Telling someone they need mental health therapy is a situation that requires a delicate and empathetic approach. Read on to discover what to do when someone you know needs professional help.

Normalise discussions around mental health

For many social circles, discussing mental health is a taboo subject and going to therapy is something to be ashamed of.

However, nothing can be further from the truth. When speaking to your friend or loved one, emphasise that going to a professional for mental health is no different from going to a doctor for physical health. If you’ve been to therapy before, share your own experiences. Think about what reservations you had before going to therapy, and explain why seeking professional help was so valuable to you.

If you’ve never been to therapy before, find success stories online that are like the person you’re helping, which will help put their minds at ease.

Make sure you’re in a comfortable environment

Staging an intervention is the last thing someone in an emotionally vulnerable place needs. This includes bringing up the topic in a public setting or at an event.

Suggesting therapy is a sensitive topic which is bound to make a person feel defensive, especially in an uncomfortable environment. Instead, plan to bring up the topic in a comfortable, relaxed, and private situation. If the person is younger, texting instead of having a one-on-one conversation might be more comfortable for them.

Anticipate their concerns

Try to anticipate any concerns they might bring up beforehand, and research solutions.
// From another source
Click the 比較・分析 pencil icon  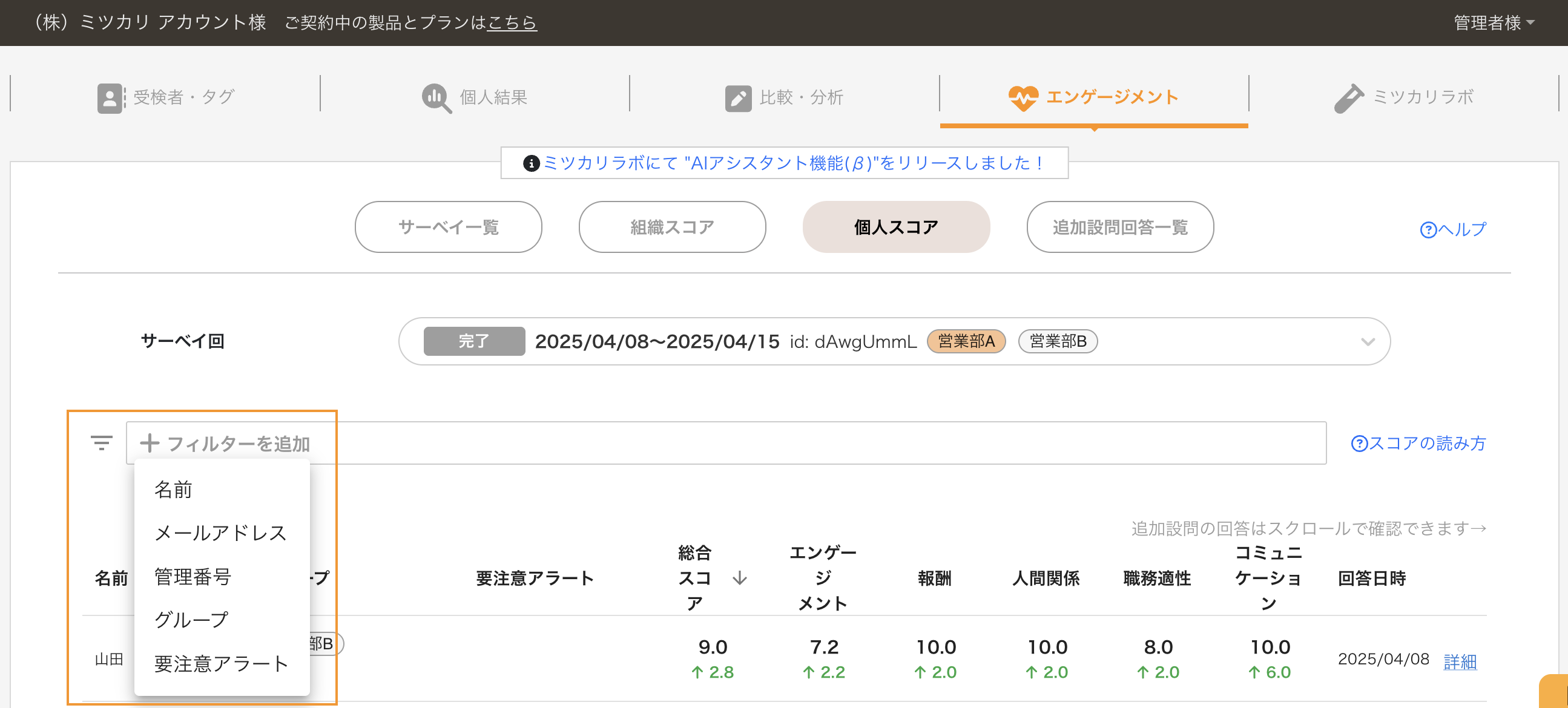click(x=738, y=97)
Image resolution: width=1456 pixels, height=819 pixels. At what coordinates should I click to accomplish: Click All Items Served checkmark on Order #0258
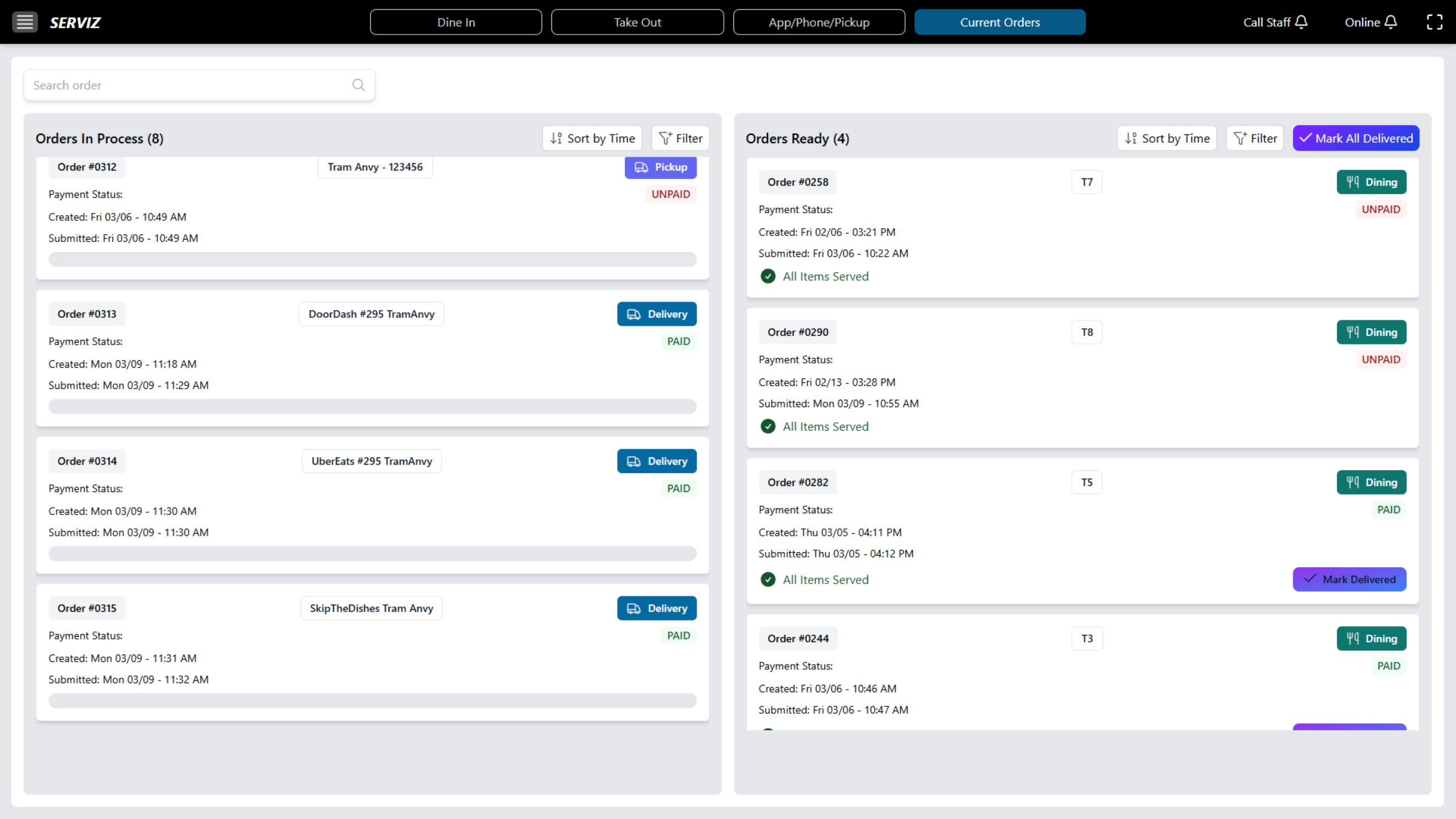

Factors like cost, time or transportation are common barriers to getting professional help. By offering ideas on how to overcome these issues, your friend or loved one might be more open to getting the help they need.

During the conversation, offer to help find a therapist that will be suited for them. Ask them what kind of therapist they’d feel most comfortable around – which gender, specialisation, age and area are all helpful aspects to clarify.

Explain your reasons for wanting them to find help

Because of the stigmatisation around mental health issues, some people might get offended and defensive as soon as you bring up seeing a therapist. To help bring their guard down, explain in kind and supportive language why you think therapy might be helpful. Be careful not to make accusations or use insensitive language. Make sure the person you are speaking to knows your suggestion is from a place of love and concern, and that they know you don’t think any less of them.

Realising you need professional help is one of the most important steps that a person going through a difficult time can take. However, making this decision is difficult and emotionally taxing. Whatever the outcome of your conversation, continue to be supportive, and allow them to decide for themselves.